Entity Matching Model (EMM) solves the problem of matching company names between two possibly very
large datasets. EMM can match millions against millions of names with a distributed approach.
It uses the well-established candidate selection techniques in string matching,
namely: tfidf vectorization combined with cosine similarity (with significant optimization),
both word-based and character-based, and sorted neighbourhood indexing.
These so-called indexers act complementary for selecting realistic name-pair candidates.
On top of the indexers, EMM has a classifier with optimized string-based, rank-based, and legal-entity
based features to estimate how confident a company name match is.

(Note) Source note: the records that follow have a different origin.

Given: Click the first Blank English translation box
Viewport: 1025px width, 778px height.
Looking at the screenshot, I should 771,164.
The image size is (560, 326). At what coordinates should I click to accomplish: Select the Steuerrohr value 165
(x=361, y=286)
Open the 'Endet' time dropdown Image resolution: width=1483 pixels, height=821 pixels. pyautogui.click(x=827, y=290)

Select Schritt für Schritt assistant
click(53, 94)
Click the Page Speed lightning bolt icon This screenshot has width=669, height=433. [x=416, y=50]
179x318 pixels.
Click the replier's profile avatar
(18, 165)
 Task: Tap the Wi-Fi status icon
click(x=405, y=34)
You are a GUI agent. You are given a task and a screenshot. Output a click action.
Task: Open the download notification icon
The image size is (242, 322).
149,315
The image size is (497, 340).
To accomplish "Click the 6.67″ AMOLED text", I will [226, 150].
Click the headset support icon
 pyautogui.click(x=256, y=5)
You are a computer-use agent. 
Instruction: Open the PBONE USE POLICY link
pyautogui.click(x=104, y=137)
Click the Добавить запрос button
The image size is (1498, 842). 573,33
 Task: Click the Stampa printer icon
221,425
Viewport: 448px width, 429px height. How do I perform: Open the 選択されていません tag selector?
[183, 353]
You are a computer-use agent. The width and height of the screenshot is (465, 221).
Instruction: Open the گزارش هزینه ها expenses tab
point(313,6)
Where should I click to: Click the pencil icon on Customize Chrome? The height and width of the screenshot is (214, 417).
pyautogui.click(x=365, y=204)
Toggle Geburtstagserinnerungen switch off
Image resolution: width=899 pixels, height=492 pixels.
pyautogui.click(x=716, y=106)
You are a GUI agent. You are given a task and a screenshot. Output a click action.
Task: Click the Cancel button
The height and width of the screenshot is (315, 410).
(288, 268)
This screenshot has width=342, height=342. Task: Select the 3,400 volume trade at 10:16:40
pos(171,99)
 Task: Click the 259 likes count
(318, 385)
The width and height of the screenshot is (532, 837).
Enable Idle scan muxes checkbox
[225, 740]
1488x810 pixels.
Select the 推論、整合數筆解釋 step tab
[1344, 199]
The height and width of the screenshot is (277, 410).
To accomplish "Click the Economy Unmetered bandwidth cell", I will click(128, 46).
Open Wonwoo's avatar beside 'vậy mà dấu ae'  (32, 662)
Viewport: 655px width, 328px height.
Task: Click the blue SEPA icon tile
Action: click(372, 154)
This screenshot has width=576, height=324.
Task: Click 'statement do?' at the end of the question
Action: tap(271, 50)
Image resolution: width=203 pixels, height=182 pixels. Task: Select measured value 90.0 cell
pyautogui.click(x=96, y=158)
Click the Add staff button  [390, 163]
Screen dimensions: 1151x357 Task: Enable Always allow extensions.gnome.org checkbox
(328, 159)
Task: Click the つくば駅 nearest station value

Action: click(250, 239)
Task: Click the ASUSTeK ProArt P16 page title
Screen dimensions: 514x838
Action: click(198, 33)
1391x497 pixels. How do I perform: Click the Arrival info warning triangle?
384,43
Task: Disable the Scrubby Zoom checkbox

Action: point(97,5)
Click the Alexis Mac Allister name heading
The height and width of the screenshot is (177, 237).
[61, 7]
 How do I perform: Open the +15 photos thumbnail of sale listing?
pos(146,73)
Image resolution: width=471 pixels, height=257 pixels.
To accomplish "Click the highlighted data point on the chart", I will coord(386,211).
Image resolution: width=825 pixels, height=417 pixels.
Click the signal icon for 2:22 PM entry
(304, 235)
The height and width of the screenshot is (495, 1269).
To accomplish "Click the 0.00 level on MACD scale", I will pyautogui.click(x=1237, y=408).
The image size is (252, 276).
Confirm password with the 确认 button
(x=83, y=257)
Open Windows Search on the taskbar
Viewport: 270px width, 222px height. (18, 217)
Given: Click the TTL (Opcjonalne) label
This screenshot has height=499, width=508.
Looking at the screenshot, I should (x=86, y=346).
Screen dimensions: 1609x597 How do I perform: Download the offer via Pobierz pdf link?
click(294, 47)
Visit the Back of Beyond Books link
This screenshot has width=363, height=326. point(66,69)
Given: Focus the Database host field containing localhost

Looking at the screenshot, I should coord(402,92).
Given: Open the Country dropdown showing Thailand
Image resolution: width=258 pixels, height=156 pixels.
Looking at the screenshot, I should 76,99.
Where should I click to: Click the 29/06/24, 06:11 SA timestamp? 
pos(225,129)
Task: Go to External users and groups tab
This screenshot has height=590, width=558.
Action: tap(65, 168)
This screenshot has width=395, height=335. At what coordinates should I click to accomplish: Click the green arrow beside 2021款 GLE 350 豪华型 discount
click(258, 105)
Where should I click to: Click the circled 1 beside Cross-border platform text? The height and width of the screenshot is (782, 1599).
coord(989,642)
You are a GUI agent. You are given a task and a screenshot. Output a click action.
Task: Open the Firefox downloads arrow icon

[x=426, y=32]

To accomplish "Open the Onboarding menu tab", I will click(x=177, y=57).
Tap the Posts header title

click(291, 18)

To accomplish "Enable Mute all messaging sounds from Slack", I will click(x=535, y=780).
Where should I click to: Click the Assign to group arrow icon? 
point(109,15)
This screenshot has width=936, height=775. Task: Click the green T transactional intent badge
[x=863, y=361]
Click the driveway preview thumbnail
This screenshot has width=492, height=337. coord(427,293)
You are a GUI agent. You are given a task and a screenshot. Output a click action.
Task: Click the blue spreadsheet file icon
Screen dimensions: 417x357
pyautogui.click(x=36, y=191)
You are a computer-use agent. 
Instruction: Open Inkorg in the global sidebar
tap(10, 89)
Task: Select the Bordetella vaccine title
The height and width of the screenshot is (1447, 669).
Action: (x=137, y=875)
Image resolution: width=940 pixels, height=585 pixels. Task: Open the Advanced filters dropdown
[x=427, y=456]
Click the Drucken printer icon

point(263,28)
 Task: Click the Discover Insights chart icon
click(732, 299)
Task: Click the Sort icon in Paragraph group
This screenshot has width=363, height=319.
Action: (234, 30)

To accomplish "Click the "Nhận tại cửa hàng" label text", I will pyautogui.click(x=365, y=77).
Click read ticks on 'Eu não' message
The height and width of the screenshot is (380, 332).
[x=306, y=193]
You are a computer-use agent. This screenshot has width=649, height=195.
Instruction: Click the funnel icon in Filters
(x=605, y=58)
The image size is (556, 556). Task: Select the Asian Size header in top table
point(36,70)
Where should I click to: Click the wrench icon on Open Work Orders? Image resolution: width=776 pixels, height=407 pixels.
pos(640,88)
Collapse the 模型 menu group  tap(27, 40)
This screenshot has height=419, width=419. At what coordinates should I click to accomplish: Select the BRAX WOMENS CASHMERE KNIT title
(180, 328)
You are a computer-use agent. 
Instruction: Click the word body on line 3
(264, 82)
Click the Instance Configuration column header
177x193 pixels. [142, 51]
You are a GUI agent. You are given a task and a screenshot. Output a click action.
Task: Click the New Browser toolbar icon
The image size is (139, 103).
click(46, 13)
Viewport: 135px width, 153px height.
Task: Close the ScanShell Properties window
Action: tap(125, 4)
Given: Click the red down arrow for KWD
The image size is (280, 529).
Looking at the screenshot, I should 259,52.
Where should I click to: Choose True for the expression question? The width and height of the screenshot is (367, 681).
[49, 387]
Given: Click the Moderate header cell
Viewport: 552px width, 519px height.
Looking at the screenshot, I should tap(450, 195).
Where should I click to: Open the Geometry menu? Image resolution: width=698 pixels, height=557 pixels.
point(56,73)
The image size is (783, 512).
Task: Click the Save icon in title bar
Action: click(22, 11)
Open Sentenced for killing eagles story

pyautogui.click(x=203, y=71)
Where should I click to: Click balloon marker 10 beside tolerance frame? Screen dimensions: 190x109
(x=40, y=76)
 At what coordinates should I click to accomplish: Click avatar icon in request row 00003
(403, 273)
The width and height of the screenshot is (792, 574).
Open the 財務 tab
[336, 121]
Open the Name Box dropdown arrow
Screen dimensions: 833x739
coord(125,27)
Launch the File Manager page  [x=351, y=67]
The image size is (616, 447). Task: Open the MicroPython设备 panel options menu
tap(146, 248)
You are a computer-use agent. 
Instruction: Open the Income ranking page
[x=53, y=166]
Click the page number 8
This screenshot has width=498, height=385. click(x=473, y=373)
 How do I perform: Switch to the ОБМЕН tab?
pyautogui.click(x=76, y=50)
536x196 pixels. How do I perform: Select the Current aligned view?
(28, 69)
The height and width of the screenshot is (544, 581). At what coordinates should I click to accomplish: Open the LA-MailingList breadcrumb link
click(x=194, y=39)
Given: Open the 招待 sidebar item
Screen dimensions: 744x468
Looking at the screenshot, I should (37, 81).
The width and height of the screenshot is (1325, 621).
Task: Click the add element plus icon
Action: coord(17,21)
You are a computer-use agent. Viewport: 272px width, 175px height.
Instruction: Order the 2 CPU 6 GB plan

The classifier can be trained to give a string similarity score or a probability of match.
Both types of score are useful, in particular when there are many good-looking matches to choose between.
Optionally, the EMM package can also be used to match a group of company names that belong together,
to a common company name in the ground truth. For example, all different names used to address an external bank account.
This step aggregates the name-matching scores from the supervised layer into a single match.

The package is modular in design and and works both using both Pandas and Spark. A classifier trained with the former
can be used with the latter and vice versa.

For release history see [GitHub Releases](https://github.com/ing-bank/EntityMatchingModel/releases).

## Notebooks

For detailed examples of the code please see the notebooks under `notebooks/`.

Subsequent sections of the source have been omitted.